** Exercises **
[1] According to the article on starter home affordability, in which two cities do would-be buyers lack 67% of the income needed to become homeowners?
[2] Extract the part of the listing that runs from its first line through the line containing "Action: [x=656, y=800]", and reproduce each of those lines without any change.

Home Research First-Time Buyers, Second Thoughts: Starter Homes Long Past Affordability, Even in Secondary Markets

First-Time Buyers, Second Thoughts: Starter Homes Long Past Affordability, Even in Secondary Markets

Amid vanishing starter home inventory, renters dreaming of homeownership are priced out of secondary cities they might've flocked to years ago

by Alexandra Ciuntu
4 min. read
  • In 41 of the 100 largest secondary cities in the U.S., renters earn half or less than half of the income they would need to buy a median-priced starter home.
  • There are no non-core cities in which renters could comfortably make a move toward homeownership: In 10 cities, the necessary income is about triple what they earn.
  • Would-be buyers in Burbank and Glendale, CA have it worst: They lack 67% of the income they would need in order to make the move from renter to homeowner.
  • Renters in 9 California cities would need to earn about $100,000 more in order to afford a starter home. Based on the latest renter income figures, starter home prices, and mortgage rates, non-core cities in the LA and San Diego metros are the toughest for first-time homebuyers.
  • In 15 of the 100 largest secondary cities, renters would need less than 4 months’ worth of extra income to afford the transition to owning a starter home.
  • Homeownership is within reach in Independence, MO, and Broken Arrow, OK. Those who dream of owning here would need less than one month’s worth of extra income to afford a starter home.

The first step up the property ladder used to come with a supportive push from an accommodating inventory of starter homes. But, that was decades ago when a home up to 1,400 sq.ft. was just the gateway to the then-achievable American Dream. Ever since, it’s not just the concept of a starter home that’s pretty much disappeared, but the home itself — in main markets, as well as secondary ones.

A previous Point2 analysis brought to light the starter-home crisis and the altered contemporary definition of the once-super-affordable housing option. As inventory shrunk gradually, but surely, what used to be entry-level homes fit for young people or new families have come to simply describe the cheapest listings around. The share of starter homes built has been cut in half since the beginning of the century — from an already alarming 13% in 2001 to a meager 7% in 2021. And it’s not just the country’s core markets that have contracted a starter home deficiency.

With main markets no longer an option for first-time buyers, Point2 looked at the country’s 100 largest secondary cities for the median price of a starter home and renter households’ median income. Defined as large non-core cities within a metro, these cities used to be fruitful house-hunting grounds for first-time buyers exploring less-expensive options away from main cities.  But as it turns out, unaffordability can put a dent in homeownership plans regardless of city type or size.

That’s because secondary cities — orbiting the principal cities within their respective metros — have seen increased competition from real estate investors, second-home buyers, and even downsizing Baby Boomers. As a result, this pushed the already scarce affordable options even further out of reach of those looking to get on the property ladder. Add sky-high prices and interest rates to the mix and you’ve got the recipe for postponing buying and renting until further notice — which is the case for the vast majority of Americans navigating today’s housing market.

[Text and element pointing records]

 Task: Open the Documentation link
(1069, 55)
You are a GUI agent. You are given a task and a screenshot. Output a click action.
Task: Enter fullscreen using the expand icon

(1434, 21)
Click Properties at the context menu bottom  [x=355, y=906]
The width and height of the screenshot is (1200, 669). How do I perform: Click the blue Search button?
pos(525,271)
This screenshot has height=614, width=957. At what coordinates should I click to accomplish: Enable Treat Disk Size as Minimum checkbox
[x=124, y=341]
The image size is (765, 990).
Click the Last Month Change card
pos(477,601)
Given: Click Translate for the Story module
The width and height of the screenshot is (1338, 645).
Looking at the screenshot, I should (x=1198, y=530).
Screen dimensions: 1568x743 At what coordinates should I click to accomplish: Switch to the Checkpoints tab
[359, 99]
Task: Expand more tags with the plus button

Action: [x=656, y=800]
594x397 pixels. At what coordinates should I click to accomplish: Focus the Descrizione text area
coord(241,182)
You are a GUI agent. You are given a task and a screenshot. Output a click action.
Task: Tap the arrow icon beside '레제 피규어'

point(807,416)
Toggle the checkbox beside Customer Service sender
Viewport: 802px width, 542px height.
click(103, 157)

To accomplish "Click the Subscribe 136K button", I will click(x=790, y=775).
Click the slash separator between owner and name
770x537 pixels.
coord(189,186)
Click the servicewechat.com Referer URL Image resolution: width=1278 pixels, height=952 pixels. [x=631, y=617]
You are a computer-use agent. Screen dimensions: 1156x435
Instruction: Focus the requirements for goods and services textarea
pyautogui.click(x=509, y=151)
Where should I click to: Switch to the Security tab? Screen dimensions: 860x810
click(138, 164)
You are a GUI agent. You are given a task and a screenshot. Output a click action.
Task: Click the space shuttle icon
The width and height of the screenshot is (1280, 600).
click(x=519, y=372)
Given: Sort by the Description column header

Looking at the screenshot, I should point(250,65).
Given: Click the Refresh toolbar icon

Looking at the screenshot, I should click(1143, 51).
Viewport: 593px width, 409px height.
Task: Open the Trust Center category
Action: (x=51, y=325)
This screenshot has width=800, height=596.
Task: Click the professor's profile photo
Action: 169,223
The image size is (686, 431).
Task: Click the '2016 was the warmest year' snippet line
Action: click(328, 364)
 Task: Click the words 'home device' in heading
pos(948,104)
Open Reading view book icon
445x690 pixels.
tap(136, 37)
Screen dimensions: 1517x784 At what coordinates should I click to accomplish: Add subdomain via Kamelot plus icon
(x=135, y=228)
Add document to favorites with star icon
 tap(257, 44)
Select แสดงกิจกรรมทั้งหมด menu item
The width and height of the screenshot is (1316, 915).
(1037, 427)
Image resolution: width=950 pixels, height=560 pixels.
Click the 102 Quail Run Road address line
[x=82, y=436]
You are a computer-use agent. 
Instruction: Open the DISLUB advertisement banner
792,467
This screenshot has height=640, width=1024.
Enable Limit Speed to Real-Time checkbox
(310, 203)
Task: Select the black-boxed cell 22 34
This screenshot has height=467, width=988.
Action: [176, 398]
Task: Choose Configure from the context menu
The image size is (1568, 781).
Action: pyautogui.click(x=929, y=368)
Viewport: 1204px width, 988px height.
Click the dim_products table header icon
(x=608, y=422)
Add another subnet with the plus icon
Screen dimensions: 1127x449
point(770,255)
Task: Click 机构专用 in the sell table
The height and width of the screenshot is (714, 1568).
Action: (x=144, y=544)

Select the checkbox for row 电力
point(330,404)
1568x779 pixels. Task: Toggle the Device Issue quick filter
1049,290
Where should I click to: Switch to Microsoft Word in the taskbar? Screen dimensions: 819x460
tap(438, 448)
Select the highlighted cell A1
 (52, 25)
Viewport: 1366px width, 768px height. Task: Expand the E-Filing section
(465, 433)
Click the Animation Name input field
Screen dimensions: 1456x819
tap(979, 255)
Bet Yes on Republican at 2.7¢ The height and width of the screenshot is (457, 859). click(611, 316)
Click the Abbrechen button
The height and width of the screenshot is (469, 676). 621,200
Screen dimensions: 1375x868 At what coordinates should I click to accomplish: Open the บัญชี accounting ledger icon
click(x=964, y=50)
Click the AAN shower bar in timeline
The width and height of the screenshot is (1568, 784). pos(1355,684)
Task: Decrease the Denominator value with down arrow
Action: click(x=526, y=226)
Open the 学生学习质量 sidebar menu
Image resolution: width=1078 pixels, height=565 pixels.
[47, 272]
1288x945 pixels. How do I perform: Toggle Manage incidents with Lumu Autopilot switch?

** Expected results **
[1] Burbank and Glendale, California.

[2]
 Task: Open the Documentation link
(1069, 55)
You are a GUI agent. You are given a task and a screenshot. Output a click action.
Task: Enter fullscreen using the expand icon

(1434, 21)
Click Properties at the context menu bottom  [x=355, y=906]
The width and height of the screenshot is (1200, 669). How do I perform: Click the blue Search button?
pos(525,271)
This screenshot has height=614, width=957. At what coordinates should I click to accomplish: Enable Treat Disk Size as Minimum checkbox
[x=124, y=341]
The image size is (765, 990).
Click the Last Month Change card
pos(477,601)
Given: Click Translate for the Story module
The width and height of the screenshot is (1338, 645).
Looking at the screenshot, I should (x=1198, y=530).
Screen dimensions: 1568x743 At what coordinates should I click to accomplish: Switch to the Checkpoints tab
[359, 99]
Task: Expand more tags with the plus button

Action: [x=656, y=800]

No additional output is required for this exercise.